=== Instructions to follow ===
Scan the records beneath this line for the line holding "Task: Enable Show Horizon Line checkbox" and the line holding "This screenshot has width=680, height=419.", then transcribe exactly those two and all lines between.
#### Entries supplied
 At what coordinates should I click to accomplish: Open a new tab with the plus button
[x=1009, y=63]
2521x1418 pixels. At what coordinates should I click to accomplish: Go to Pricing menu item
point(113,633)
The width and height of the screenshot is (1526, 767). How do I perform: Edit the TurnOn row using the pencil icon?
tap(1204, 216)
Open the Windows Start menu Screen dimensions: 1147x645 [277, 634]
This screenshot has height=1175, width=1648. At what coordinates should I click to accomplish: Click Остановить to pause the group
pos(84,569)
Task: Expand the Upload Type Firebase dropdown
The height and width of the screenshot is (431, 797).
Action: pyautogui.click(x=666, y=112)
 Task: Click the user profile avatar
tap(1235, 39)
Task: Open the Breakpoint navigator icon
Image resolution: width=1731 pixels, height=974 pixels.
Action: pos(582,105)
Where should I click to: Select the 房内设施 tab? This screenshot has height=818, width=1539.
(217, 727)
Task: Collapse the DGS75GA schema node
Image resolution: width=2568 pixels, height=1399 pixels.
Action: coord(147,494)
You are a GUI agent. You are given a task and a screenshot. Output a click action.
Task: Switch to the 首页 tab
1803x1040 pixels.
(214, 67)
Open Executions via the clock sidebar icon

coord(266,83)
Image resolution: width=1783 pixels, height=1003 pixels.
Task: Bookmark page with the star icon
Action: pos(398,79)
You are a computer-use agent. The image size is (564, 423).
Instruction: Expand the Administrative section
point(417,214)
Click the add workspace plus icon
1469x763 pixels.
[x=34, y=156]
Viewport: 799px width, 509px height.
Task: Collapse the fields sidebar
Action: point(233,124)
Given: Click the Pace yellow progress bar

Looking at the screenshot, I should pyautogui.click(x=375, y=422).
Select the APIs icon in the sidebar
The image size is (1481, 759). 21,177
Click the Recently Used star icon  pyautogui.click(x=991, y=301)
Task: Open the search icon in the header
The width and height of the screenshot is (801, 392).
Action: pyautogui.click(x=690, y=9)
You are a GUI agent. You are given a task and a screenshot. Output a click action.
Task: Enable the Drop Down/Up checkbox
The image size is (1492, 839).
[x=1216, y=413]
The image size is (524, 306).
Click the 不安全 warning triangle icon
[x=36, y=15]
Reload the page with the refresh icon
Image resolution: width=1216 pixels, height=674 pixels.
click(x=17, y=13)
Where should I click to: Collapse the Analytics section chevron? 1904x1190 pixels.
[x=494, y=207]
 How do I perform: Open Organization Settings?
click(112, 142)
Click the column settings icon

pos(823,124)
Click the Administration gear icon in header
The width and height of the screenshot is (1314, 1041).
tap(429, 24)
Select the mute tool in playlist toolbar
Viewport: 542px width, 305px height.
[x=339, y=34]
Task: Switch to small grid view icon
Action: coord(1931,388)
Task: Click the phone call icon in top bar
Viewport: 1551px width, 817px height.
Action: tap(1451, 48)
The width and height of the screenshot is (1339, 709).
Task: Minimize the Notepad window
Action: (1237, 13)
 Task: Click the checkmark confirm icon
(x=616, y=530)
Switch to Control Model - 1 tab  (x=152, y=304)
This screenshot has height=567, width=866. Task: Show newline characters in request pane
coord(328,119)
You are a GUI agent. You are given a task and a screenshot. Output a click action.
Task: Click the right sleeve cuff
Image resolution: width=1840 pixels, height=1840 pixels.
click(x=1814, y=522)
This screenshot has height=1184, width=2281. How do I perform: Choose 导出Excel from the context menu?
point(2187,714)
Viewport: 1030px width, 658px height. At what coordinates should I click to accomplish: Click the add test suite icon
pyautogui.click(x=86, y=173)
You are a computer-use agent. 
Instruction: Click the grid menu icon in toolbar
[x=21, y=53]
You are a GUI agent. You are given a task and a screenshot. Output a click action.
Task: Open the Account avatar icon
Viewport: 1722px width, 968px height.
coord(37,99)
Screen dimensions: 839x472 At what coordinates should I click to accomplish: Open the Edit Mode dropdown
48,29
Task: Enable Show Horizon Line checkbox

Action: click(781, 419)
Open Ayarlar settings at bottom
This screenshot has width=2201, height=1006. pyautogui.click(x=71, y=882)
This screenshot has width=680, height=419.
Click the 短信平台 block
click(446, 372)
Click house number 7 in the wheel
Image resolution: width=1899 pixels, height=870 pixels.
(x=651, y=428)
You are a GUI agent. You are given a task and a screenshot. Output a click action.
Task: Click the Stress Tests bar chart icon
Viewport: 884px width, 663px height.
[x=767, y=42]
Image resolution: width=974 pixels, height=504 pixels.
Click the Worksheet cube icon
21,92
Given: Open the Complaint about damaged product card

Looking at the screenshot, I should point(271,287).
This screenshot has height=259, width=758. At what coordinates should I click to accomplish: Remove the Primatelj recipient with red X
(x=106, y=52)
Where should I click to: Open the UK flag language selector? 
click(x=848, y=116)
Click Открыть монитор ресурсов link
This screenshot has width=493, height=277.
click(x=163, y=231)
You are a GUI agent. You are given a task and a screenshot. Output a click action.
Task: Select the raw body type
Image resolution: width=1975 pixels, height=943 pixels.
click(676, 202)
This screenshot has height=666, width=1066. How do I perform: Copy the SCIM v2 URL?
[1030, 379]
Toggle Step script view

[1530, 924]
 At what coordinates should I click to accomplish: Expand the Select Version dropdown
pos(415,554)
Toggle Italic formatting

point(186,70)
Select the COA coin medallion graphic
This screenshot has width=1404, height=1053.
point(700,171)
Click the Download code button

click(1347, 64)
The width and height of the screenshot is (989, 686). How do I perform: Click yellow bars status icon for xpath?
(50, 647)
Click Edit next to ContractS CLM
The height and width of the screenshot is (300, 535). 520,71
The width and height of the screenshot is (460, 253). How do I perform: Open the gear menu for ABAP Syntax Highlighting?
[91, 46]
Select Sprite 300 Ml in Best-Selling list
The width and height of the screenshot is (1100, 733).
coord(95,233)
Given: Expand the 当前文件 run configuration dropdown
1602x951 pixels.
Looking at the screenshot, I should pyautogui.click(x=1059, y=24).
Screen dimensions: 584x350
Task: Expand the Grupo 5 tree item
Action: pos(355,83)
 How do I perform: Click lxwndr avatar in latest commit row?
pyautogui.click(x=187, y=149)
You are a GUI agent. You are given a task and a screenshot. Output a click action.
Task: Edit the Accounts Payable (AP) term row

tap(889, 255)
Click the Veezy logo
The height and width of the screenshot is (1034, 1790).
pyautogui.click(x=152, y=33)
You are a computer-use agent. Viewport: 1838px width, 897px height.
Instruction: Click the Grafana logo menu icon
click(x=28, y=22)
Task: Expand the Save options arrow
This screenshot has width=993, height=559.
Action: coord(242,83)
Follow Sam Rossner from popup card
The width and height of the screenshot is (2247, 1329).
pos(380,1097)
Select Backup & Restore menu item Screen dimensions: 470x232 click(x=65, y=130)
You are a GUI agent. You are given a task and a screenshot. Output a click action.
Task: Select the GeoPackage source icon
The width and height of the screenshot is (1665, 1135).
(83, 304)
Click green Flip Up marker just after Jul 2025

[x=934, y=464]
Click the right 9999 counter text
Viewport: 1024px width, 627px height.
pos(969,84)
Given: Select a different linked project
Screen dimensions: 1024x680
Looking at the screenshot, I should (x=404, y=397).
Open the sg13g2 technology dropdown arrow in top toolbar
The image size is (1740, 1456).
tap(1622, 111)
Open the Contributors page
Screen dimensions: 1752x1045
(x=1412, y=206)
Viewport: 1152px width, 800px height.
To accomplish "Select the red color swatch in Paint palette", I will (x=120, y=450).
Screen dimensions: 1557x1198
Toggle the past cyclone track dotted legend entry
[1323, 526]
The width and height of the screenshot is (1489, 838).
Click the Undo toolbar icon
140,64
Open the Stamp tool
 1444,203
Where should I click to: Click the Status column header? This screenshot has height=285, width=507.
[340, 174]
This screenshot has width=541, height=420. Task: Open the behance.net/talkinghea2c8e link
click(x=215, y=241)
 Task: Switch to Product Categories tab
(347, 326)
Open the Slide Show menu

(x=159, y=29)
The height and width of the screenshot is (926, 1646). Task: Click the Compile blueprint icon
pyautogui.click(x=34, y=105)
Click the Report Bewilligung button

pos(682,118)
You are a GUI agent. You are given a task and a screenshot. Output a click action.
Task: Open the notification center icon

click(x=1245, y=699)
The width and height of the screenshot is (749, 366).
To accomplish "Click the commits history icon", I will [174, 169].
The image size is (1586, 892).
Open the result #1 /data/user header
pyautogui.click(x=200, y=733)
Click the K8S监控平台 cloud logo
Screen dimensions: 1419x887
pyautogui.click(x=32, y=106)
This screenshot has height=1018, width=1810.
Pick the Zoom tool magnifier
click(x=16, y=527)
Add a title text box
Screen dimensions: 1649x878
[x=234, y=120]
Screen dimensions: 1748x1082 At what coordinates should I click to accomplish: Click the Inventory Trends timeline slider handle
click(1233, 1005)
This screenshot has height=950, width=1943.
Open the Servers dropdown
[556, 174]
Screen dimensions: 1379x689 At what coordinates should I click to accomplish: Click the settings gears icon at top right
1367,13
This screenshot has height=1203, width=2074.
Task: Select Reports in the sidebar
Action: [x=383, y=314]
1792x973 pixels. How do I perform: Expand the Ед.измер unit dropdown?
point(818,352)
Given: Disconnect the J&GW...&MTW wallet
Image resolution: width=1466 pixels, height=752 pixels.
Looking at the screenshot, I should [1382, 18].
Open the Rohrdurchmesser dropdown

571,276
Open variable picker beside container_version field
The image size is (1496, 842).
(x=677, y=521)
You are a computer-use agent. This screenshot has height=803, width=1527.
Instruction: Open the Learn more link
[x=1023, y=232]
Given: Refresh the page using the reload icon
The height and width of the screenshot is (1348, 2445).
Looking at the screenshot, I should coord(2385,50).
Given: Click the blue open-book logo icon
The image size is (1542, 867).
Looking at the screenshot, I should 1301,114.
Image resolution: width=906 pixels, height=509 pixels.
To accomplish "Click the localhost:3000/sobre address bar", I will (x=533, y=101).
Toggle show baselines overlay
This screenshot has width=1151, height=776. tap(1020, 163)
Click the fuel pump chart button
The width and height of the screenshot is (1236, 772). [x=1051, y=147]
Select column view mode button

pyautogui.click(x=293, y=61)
########
=== Answer section ===
Task: Enable Show Horizon Line checkbox

Action: click(781, 419)
Open Ayarlar settings at bottom
This screenshot has width=2201, height=1006. pyautogui.click(x=71, y=882)
This screenshot has width=680, height=419.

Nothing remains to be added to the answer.